Thursday, February 19, 2009

Life Coach - Step 30 of 100 - 80 -20 rule

Actually it is not a 80-20 rule. It could be anything depending on the situation 98-2 rule, 90-10 rule. What is important is the philosophy and its application to MBE.

80-20 once understood and ingrained in the psyche translates to sub-consciously feeding the MBE.

Let us understand the 80-20 rule
Statistically 70% of people would be between 5 feet 4 and 5 feet 10. 15% would be less than 5 feet 4 and 15% more than 5 feet 10. I am just pulling up the numbers. But the statistical distribution of a normal distribution is Gaussaion curve (bell shaped) with some sigma deviation. Being a Black Belt Six Sigma helps me to say that :)

Thus there would be 20 guys in a company out of 160 who actually form the games competition pool. So less than 15% of the total available people actually compete at company level. The rest only cheer them. This distribution is not bell shaped but skewed to one side.

In a class of 40 there would be 4 who are the geeks / nerds, 4 at the bottom who can barely make the pass grade. The rest of the class would be somewhere between. An instructor ends up talking to only those 4 geeks as they are the only one asking questions. And if he wants to understand if everyone has understood he has to ask the last 4 guys. If they have, everyone has.

I might making it sound very simple. But most of our management style evolves from focusing on the extremes.

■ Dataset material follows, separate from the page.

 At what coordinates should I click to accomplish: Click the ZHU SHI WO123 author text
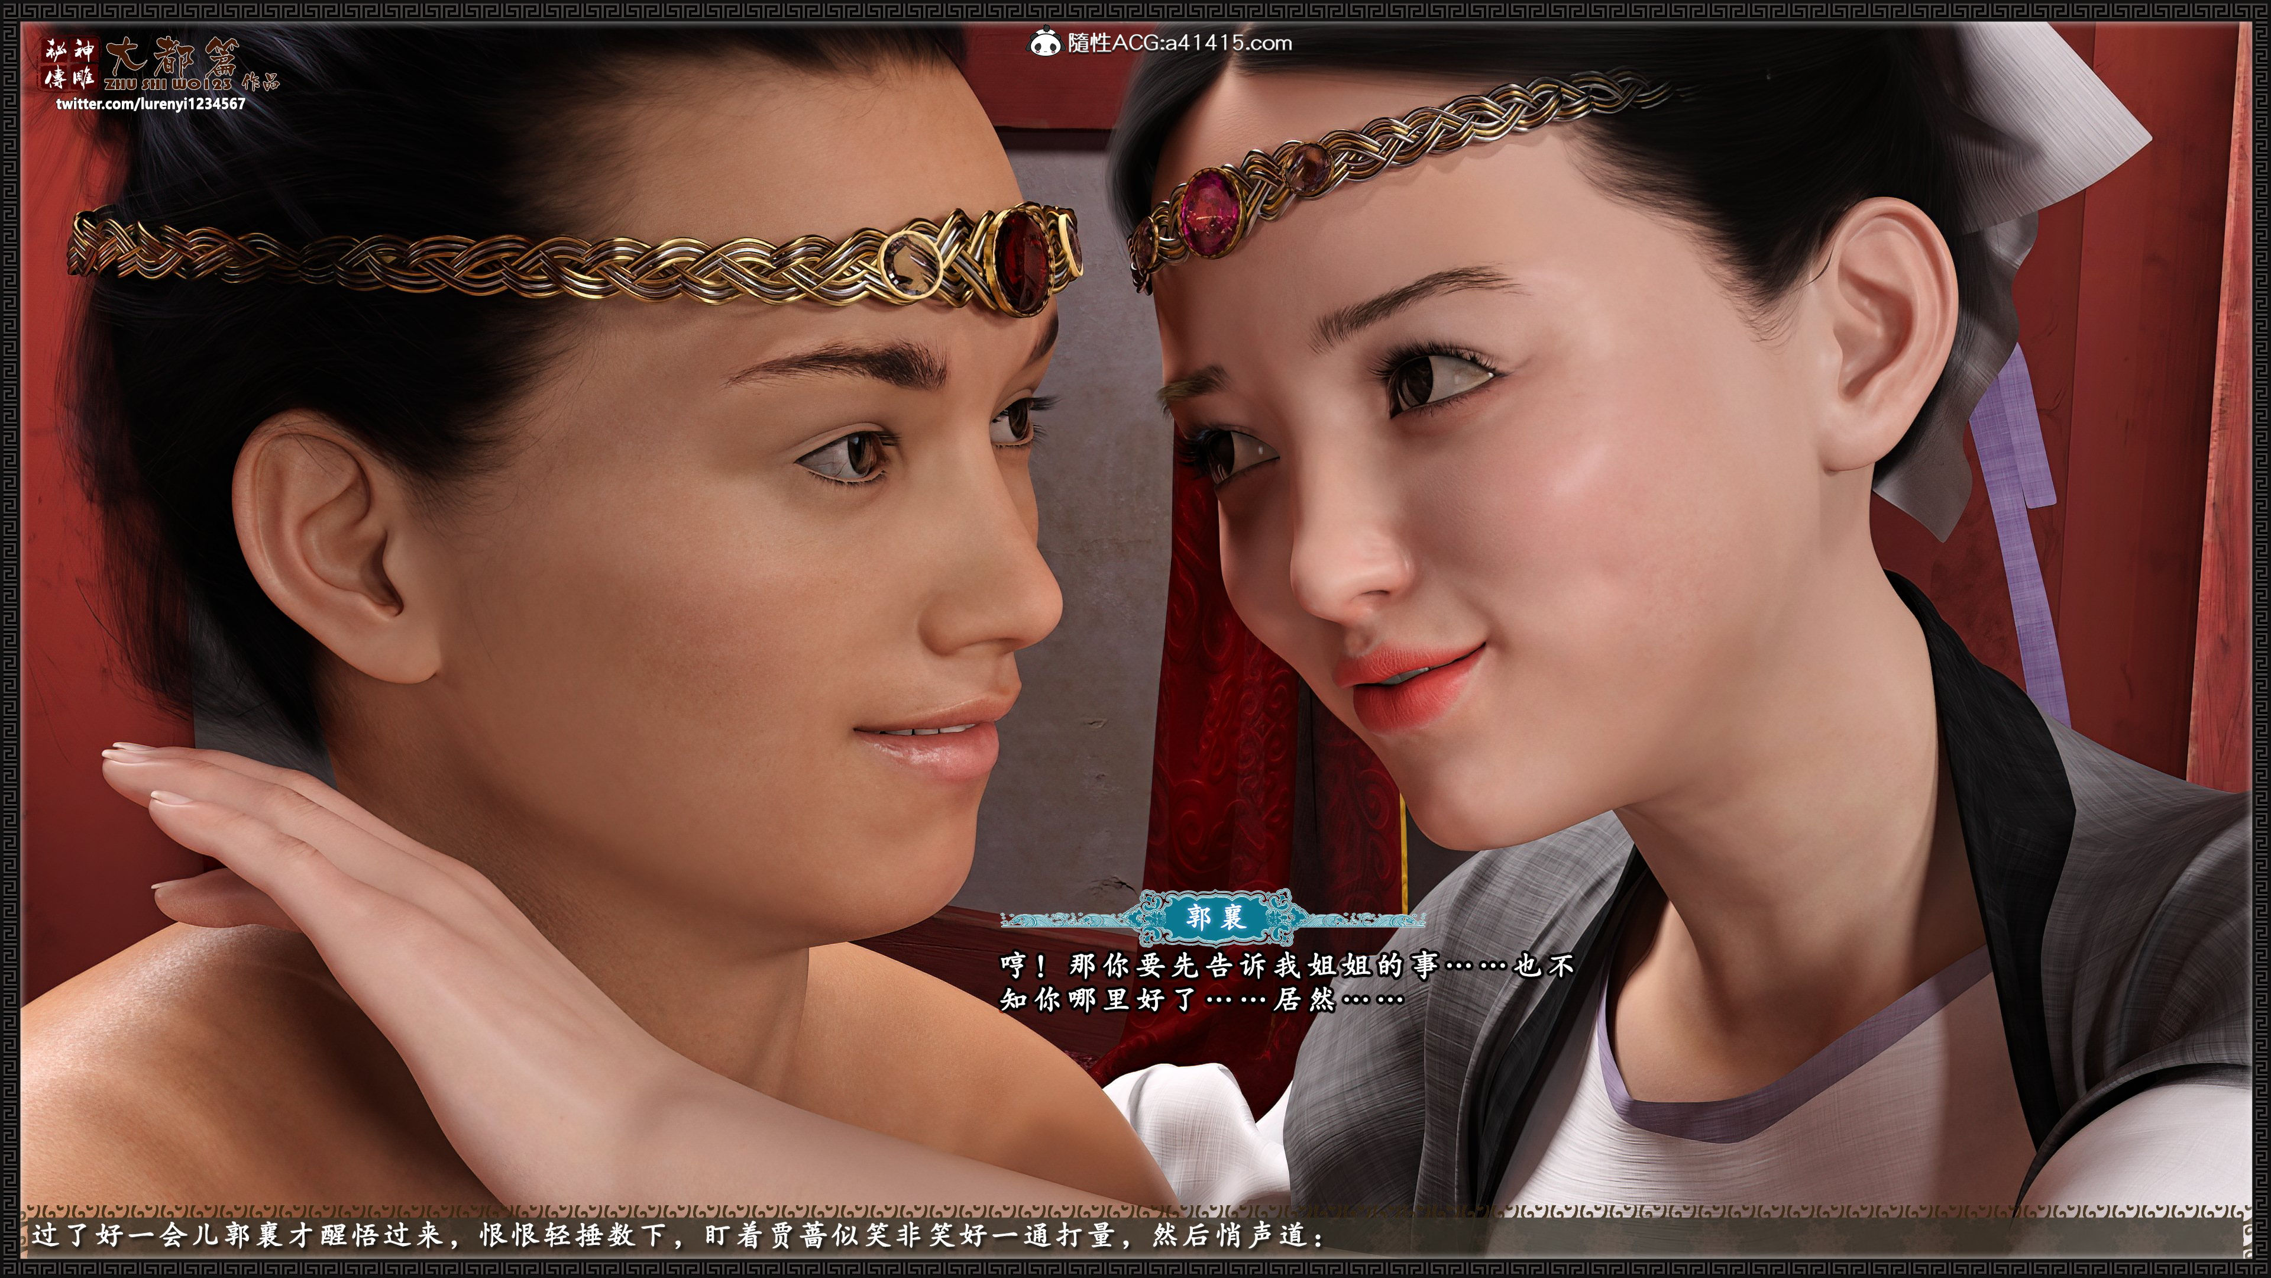tap(168, 85)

What I am driving at is that 20% of your guys would be good. It could be 15%, 20%, 10%. You have to identify them and set them free. Similarly the bottom quartile (last 25%, 10%, 5%) would need to be micromanaged. 80-20 rule done subconsciously becomes MBE.

MBWA gets you on the ground and questioning, MBE helps to lead by exceptions and the 80-20 analysis corroborates the MBE in identifying what to focus on.

80-20 trends you need to identify
  • Where do you spend your most time during a day?
  • Where do your officers spend the most time during a day?
  • What are the things that you and your officers doing that actually make a difference?
  • And are you following up on those activities.
A slight slant here. Knowing that you will spend 80% of your activity on things that only preserve value, it is very important to track not that 80%, but the 20% that actually makes the difference. Since it is 20% it is easy to monitor too.